We want to try employ SNA measures to Knowledge Graph to help novice users to explore the DBpedia more efficiently without the need to master query languages and graph structures.
Proposal: Social Knowledge Graph: Employing SNA measures to Knowledge Graph
When novice users use DBpedia for querying, the information they really want is always overwhelmed by numerous query results. In this project, we want to leverage the Knowledge Graph of DBpedia to develop a graph-query tool that can help the end user to obtain relevant information w.r.t his request/input/query. We can give the users a subgraph where the concept/entity that students query for is center and it is surrounded by its most important concepts (like the top-5 or top-10, in terms of the Social Network Analysis measures).
The above image shows what our developed system does after a user makes a query.
- Users input the center entity they want to query.
- Our system converts users input into the SPARQL.
- Query requests to the public endpoint
- Calculate the importance of all acquired data
- Get the top-10 important entities and plot the graph
- Users can click on the entities on the graph to continue the query...
This section provides a more detailed explanation of the above process.
- Dealing with users inputs
- Add underscores between space
- Add backslashes before non-numeric alphabetic characters
- Cleaning the returned data of the public endpoint
- Keep only meaningful entities and relationships and remove something like entities about time or relationships called wiki
We try to leverage 2 kinds of methods to calculate the importance of entities. One is ranked by degree and another is a new method proposed by ourselves.
- For the first method, the higher degree proves that the nodes are more scalable and more beneficial to help users expand the graph.
- As our proposed method, it consists of the following components:
- Clustering
- Let the similar relationships all come together
- Normalization
- Normalization in clusters
- Attenuation
- Different levels of decay based on normalized ranking
- Ranking
- Sort all nodes and output them
- Clustering
Our proposed method performs well in removing data bias and presenting as many dimensional attributes as possible.

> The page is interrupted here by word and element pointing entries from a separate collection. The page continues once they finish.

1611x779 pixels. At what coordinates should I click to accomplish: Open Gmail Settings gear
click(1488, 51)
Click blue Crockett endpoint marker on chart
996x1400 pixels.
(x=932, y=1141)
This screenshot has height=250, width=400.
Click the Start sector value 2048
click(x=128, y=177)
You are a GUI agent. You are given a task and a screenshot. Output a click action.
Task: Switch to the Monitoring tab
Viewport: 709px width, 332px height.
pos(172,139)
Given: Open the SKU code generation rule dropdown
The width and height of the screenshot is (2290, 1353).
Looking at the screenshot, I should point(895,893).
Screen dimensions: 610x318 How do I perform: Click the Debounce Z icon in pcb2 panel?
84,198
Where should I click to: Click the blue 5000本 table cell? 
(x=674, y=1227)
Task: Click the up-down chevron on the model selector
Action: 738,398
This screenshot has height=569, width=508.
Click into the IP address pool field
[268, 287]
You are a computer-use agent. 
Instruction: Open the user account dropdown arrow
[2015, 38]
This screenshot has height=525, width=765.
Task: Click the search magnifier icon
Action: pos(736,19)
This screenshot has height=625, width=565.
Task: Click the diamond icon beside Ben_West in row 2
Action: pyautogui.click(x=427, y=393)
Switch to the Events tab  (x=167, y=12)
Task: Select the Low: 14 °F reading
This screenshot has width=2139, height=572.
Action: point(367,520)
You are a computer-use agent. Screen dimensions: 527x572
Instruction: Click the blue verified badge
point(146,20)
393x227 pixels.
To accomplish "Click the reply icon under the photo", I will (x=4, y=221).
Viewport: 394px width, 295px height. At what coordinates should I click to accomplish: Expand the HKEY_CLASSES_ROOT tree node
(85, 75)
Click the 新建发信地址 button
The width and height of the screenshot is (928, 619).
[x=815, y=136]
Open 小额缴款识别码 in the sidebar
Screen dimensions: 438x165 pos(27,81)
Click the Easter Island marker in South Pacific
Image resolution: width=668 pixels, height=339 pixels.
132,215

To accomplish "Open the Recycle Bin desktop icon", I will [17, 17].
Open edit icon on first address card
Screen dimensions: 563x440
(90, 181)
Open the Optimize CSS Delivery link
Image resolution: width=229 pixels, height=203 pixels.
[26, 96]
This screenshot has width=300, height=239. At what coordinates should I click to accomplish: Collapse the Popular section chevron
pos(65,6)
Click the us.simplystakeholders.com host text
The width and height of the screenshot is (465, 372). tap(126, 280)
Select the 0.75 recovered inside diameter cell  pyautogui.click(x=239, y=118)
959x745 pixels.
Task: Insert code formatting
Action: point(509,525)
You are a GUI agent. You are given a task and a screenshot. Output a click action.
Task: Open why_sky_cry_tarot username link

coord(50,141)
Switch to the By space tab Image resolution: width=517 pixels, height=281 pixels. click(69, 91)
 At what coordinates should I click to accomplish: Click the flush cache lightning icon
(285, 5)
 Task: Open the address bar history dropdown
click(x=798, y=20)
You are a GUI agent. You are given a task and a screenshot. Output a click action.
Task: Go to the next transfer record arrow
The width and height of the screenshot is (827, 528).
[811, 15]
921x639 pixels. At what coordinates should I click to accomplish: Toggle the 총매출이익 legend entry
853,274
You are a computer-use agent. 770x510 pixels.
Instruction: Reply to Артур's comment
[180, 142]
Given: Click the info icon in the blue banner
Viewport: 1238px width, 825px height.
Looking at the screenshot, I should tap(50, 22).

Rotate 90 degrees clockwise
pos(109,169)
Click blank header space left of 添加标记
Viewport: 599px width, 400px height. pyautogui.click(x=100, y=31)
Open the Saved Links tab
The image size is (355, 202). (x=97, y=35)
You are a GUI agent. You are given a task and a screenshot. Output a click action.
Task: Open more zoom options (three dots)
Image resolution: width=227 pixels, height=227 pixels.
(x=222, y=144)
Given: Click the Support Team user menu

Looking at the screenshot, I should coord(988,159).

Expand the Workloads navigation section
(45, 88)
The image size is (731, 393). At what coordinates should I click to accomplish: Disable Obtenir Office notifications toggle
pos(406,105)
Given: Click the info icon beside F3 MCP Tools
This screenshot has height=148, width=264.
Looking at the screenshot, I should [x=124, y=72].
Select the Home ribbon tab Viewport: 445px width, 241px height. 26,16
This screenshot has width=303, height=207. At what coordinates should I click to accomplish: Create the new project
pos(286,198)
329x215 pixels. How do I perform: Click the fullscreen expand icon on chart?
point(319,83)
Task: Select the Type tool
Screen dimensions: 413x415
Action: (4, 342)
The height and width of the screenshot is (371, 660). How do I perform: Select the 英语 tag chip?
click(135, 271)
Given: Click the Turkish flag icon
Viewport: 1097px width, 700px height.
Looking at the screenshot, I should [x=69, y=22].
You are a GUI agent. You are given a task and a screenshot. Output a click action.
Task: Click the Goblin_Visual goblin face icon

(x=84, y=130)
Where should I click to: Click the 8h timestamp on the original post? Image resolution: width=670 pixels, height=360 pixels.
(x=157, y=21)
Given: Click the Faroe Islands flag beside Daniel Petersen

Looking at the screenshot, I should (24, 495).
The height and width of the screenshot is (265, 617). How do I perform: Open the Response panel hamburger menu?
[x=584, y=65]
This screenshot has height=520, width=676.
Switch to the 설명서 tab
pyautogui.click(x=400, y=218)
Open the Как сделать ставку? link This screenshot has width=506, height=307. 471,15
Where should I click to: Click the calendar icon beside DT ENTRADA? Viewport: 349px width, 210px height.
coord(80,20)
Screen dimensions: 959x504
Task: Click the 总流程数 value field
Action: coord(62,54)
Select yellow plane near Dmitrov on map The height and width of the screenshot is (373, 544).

The following two figures show the different results obtained by the two methods above when Maxwell is the central node.
{
"Einstein family": "rdf-schema#seeAlso",
"United States": "citizenship",
"German Empire": "birth place",
"Mileva Mari": "spouse",
"Fellow of the Royal Society": "award",
"Heinrich Friedrich Weber": "doctoral advisor",
"Physics": "fields",
"University of Oxford":"institution",
"Philosophy": "fields",
"General relativity": "famous",
"Alfred Kleiner": "doctoral advisor"
}
We can see the method we propose shows more dimensions while considering scalability(degree) and diversity(relationships).
Due to the some reasons of the second methods, the codes we release uses the degree as ranking evaluation, but you can try the beta version here with Colab.
Attention: It should be noted that even though we choose the seemingly simplest method of degree expansion, we have read a lot of literature and experimented with it. Several common expansion methods can be seen in this paper.
Reasons why not apply for the new method in the final version:
- we can't download the data and compared to "degree method", it will cost more time for calculation.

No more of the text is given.